Segment Start: Selected extract
As promised, I’m uploading Gwen’s and Aida’s mp3’s from last week’s session on addiction and harm reduction, aptly titled “Addiction, Illness, Death, Dying and Redemption.” The songs are too big to be uploaded onto the OpenLab, so I’ve added links to the songs (most are videos):
Neil Young, The Needle and The Damage Done (with some nice personal intro)
And here’s my contribution to the addiction-theme songs: Jane’s Addiction, Jane Says
Following our discussion of these songs, I did a quick search on the concept of harm reduction, which seems a logical practice to address addiction. I was surprised to learn that it seems to be a relatively new strategy from the late-twentieth century and there’s resistance to its implementation. I found an article by a G. Alan Marlatt, “Harm Reduction: Come As You Are,” Addictive Behaviors 21, 6 (1996): 779–788 that seems to summarize the harm reduction approach. I’m not sure how fundamental his work is to the field but he provides a good overview, plus I like his title, which seems appropriate following our music session since it also alludes to a Nirvana song. Another relevant article is Bernadette Pauly’s “Shifting moral values to enhance access to health care: Harm reduction as a context for ethical nursing practice,” International Journal of Drug Policy, 19, 3 (2008): 195–204 that highlights the disconnect of implementing strategies of harm reduction and real-world healthcare practice, and the larger question of ethics for practicing nurses. I’ve included the abstracts below.
The purpose of this paper is to describe what harm reduction is, how it developed, how it works, and why it is becoming a major approach in the addictive behaviors field. Based on principles of public health, harm reduction offers a pragmatic yet compassionate set of strategies designed to reduce the harmful consequences of addictive behavior for both drug consumers and the communities in which they live. To illustrate how harm reduction has been applied to both the prevention and treatment of addiction problems, highlights of a national conference on harm reduction are presented. The historical roots of harm reduction programs in Europe (Netherlands and the United Kingdom) are described. The paper concludes with a discussion of four basic assumptions central to harm reduction: (a) harm reduction is a public health alternative to the moral/criminal and disease models of drug use and addiction; (b) it recognizes abstinence as an ideal outcome but accepts alternatives that reduce harm; (c) it has emerged primarily as a “bottom-up” approach based on addict advocacy, rather than a “topdown” policy established by addiction professionals; and (d) it promotes low threshold access to services as an alternative to traditional high threshold approaches.
Segment End: Selected extract
Segment Start: Given information
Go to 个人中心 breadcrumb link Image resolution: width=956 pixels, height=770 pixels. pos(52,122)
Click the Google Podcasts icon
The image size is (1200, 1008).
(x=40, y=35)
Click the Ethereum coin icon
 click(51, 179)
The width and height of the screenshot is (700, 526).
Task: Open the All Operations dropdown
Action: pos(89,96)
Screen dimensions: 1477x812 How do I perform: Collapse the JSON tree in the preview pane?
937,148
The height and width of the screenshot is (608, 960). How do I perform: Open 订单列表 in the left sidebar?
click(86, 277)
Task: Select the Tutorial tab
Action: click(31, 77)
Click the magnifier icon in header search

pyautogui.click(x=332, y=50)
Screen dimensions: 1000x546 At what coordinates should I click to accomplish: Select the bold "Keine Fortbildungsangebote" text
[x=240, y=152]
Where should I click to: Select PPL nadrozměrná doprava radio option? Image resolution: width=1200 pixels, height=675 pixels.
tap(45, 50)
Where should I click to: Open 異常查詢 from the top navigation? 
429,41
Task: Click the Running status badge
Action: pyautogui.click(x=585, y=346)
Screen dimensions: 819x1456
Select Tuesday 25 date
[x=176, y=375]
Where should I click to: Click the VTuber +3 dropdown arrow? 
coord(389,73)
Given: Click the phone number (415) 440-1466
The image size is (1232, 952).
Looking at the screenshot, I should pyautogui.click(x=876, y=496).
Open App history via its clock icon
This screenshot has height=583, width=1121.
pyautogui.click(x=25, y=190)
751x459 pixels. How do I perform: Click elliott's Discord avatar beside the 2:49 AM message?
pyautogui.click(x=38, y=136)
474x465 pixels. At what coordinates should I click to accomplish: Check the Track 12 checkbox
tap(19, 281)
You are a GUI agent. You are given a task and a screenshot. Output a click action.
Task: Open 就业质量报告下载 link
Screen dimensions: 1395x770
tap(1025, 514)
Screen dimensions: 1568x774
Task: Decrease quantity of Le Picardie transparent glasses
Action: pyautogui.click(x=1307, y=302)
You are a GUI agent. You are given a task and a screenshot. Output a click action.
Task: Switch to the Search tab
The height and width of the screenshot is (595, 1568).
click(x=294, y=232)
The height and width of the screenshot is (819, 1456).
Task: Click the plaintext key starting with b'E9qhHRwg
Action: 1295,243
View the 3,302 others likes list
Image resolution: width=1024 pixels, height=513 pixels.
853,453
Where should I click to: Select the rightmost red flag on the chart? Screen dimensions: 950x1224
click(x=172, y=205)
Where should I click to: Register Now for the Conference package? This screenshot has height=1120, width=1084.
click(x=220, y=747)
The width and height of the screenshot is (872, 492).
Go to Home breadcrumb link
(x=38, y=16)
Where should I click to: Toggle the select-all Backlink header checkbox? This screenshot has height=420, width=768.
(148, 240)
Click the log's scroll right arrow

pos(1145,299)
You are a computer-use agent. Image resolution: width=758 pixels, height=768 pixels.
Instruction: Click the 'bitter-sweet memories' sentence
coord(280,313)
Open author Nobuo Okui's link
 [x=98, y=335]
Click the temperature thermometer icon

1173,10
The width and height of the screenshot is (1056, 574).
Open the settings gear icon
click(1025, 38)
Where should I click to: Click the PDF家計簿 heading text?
Segment End: Given information
▶ Task requirements
[a] In the harm reduction post, why were links to the songs added instead of the song files themselves being uploaded to the OpenLab?
[b] List the four basic assumptions central to harm reduction that the abstract in the harm reduction post names.
[c] Write the next part of the harm reduction post, picking up after its final sentence.

▶ Answers for each item
[a] The songs were too big to upload onto the OpenLab, so links to them were added instead, and most of those links are videos.

[b]
(a) Harm reduction is a public health alternative to the moral/criminal and disease models of drug use and addiction.
(b) It recognizes abstinence as an ideal outcome but accepts alternatives that reduce harm.
(c) It has emerged primarily as a "bottom-up" approach based on addict advocacy, rather than a "top-down" policy established by addiction professionals.
(d) It promotes low threshold access to services as an alternative to traditional high threshold approaches.

[c]
Click here for PDF of Marlatt article
People who are street involved including those experiencing homelessness and substance use are at increased risk of morbidity and mortality. Such inequities are exacerbated when those facing the greatest inequities in health have the least access to health care. These concerns have rarely been addressed in bioethics and there has been a lack of explicit attention to the dominant societal and organizational values that structure such injustices. The purpose of this paper is to describe the underlying value tensions that impact ethical nursing practice and affect equity in access to health care for those who are street involved.
In this paper, findings from a larger qualitative ethnographic study of ethical practice in nursing in the context of homelessness and substance use are reported. The original research was undertaken in two ‘inner city’ health care centres and one emergency department (ED) to gain a better understanding of ethical nursing practice within health care interactions. Data were collected over a period of 10 months through face-to-face interviews and participant observation.
In order to facilitate access to health care for those who are street-involved nurses had to navigate a series of value tensions. These value tensions included shifting from an ideology of fixing to reducing harm; stigma to moral worth; and personal responsibility to enhancing decision-making capacity. A context of harm reduction provided a basis for the development of relationships and shifted the moral orientation to reducing harm as a primary moral principle in which the worth of individuals and the development of their capacity for decision-making was fostered.
Implementation of a harm reduction philosophy in acute care settings has the potential to enhance access to health care for people who are street involved. However, explicit attention to defining the harms and values associated with harm reduction is needed. While nurses adopted values consistent with harm reduction and recognized constraints on personal responsibility, there was little attention to action on the social determinants of health such as housing. The individual and collective role of professional nurses in addressing the harms associated with drug use and homelessness requires additional examination.